Thursday, March 5, 2009

Just can't get good gas mileage, can you?

Well, we *tried* to go the speed limit enroute from San Francisco to LA -- but that big, wide open Route 5 down the middle of the state frowns on you when you do that.

Doing 80 you feel like you're just cruising along slowly. Go 65 and you feel like you could open the door, step outside, walk around the car, and get back inside without having to hurry much.

So we did 70, and 75, and 80 (except inside LA, where you do whatever everybody else is doing, or risk your car!). 

And we got around 20mpg. Worse, to my surprise, than when we were coming in from Death Valley at 80. 

Baffling.

Thank goodness gasoline prices have dropped in half, or we'll never be able to drive around the country. Not that we'll be doing that this year (2009), until our savings have recovered. If they recover.

Close Call in the Fast Lane
As we were coming back, up Route 5, which is two lanes in each direction and mostly very straight and open, Bernice, driving, notices something up ahead, in the fast lane, where she is. She slows, suspiciously. And a good thing: It's a small car stopped in the fast lane.
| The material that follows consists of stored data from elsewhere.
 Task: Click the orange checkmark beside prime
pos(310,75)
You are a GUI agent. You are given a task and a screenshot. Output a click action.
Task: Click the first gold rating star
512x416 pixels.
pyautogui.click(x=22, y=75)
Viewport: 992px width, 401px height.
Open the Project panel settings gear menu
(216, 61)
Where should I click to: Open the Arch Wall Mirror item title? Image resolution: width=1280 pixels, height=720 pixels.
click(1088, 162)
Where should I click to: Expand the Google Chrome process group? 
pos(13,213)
You know how you react in a situation like that -- You want to veer over into the righthand lane, but you haven't been paying close attention the last 125 miles, so you don't know if somebody has crept up on you and is sitting in your blind spot. So you slow down, check your rearview mirror and your right side, tap the brakes repeatedly to warn people something is up, and finally move to the right. And hope you do it fast enough not to crash into the guy parked in the fast lane.

Bernice managed to do that, thank goodness, and as we flew by, we saw the driver get out of the car.

Note that the car didn't have any emergency lights on or anything. Why he hadn't managed to limp over to the left breakdown lane I can't imagine -- it's only two lanes, no matter how abruptly he lost power he would have been able to drift to the side one way or the other. And no emergency lights either! What on Earth was going on?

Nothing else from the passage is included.